> _MATERIALS PROVIDED_
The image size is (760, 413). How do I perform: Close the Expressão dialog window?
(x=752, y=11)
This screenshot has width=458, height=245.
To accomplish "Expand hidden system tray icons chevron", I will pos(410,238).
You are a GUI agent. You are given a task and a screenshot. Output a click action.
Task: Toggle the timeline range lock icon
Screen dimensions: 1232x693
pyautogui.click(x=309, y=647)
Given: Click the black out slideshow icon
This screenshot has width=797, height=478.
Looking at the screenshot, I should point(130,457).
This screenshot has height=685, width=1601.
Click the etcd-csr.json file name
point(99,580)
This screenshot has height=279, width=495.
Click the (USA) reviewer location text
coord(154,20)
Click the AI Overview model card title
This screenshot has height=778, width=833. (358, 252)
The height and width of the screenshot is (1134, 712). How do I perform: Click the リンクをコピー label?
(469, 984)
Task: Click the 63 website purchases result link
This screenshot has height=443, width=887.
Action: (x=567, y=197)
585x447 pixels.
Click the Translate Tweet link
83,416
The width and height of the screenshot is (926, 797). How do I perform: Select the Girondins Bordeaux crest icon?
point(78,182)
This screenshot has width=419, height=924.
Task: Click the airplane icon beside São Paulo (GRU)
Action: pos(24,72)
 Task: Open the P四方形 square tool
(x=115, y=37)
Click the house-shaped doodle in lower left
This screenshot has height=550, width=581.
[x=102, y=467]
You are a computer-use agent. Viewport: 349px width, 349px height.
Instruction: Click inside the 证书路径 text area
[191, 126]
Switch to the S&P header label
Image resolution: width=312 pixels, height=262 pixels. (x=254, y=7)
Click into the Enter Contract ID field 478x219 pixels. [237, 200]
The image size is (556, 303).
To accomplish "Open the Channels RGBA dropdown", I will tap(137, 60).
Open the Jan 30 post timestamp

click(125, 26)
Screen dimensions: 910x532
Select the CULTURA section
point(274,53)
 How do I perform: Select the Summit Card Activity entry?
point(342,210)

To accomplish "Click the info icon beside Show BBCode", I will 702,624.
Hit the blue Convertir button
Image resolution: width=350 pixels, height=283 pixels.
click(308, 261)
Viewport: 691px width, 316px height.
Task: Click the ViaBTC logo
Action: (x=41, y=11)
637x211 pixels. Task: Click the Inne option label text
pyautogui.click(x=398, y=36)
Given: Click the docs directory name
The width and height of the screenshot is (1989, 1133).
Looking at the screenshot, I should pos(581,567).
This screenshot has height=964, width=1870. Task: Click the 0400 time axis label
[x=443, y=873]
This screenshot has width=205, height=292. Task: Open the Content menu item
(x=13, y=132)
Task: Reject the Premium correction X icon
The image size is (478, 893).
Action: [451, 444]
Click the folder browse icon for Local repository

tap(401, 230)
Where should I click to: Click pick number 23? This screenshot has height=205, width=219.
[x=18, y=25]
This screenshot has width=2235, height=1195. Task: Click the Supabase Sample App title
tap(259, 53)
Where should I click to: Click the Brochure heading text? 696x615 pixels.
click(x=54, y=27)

> _GOAL OF THE EXERCISE_
Reproduce all of the records above, substituting "How can I" for every "How do I perform" and changing nothing else.

> _TASK RESULT_
The image size is (760, 413). How can I: Close the Expressão dialog window?
(x=752, y=11)
This screenshot has width=458, height=245.
To accomplish "Expand hidden system tray icons chevron", I will pos(410,238).
You are a GUI agent. You are given a task and a screenshot. Output a click action.
Task: Toggle the timeline range lock icon
Screen dimensions: 1232x693
pyautogui.click(x=309, y=647)
Given: Click the black out slideshow icon
This screenshot has width=797, height=478.
Looking at the screenshot, I should point(130,457).
This screenshot has height=685, width=1601.
Click the etcd-csr.json file name
point(99,580)
This screenshot has height=279, width=495.
Click the (USA) reviewer location text
coord(154,20)
Click the AI Overview model card title
This screenshot has height=778, width=833. (358, 252)
The height and width of the screenshot is (1134, 712). How can I: Click the リンクをコピー label?
(469, 984)
Task: Click the 63 website purchases result link
This screenshot has height=443, width=887.
Action: (x=567, y=197)
585x447 pixels.
Click the Translate Tweet link
83,416
The width and height of the screenshot is (926, 797). How can I: Select the Girondins Bordeaux crest icon?
point(78,182)
This screenshot has width=419, height=924.
Task: Click the airplane icon beside São Paulo (GRU)
Action: pos(24,72)
 Task: Open the P四方形 square tool
(x=115, y=37)
Click the house-shaped doodle in lower left
This screenshot has height=550, width=581.
[x=102, y=467]
You are a computer-use agent. Viewport: 349px width, 349px height.
Instruction: Click inside the 证书路径 text area
[191, 126]
Switch to the S&P header label
Image resolution: width=312 pixels, height=262 pixels. (x=254, y=7)
Click into the Enter Contract ID field 478x219 pixels. [237, 200]
The image size is (556, 303).
To accomplish "Open the Channels RGBA dropdown", I will tap(137, 60).
Open the Jan 30 post timestamp

click(125, 26)
Screen dimensions: 910x532
Select the CULTURA section
point(274,53)
 How can I: Select the Summit Card Activity entry?
point(342,210)

To accomplish "Click the info icon beside Show BBCode", I will 702,624.
Hit the blue Convertir button
Image resolution: width=350 pixels, height=283 pixels.
click(308, 261)
Viewport: 691px width, 316px height.
Task: Click the ViaBTC logo
Action: (x=41, y=11)
637x211 pixels. Task: Click the Inne option label text
pyautogui.click(x=398, y=36)
Given: Click the docs directory name
The width and height of the screenshot is (1989, 1133).
Looking at the screenshot, I should pos(581,567).
This screenshot has height=964, width=1870. Task: Click the 0400 time axis label
[x=443, y=873]
This screenshot has width=205, height=292. Task: Open the Content menu item
(x=13, y=132)
Task: Reject the Premium correction X icon
The image size is (478, 893).
Action: [451, 444]
Click the folder browse icon for Local repository

tap(401, 230)
Where should I click to: Click pick number 23? This screenshot has height=205, width=219.
[x=18, y=25]
This screenshot has width=2235, height=1195. Task: Click the Supabase Sample App title
tap(259, 53)
Where should I click to: Click the Brochure heading text? 696x615 pixels.
click(x=54, y=27)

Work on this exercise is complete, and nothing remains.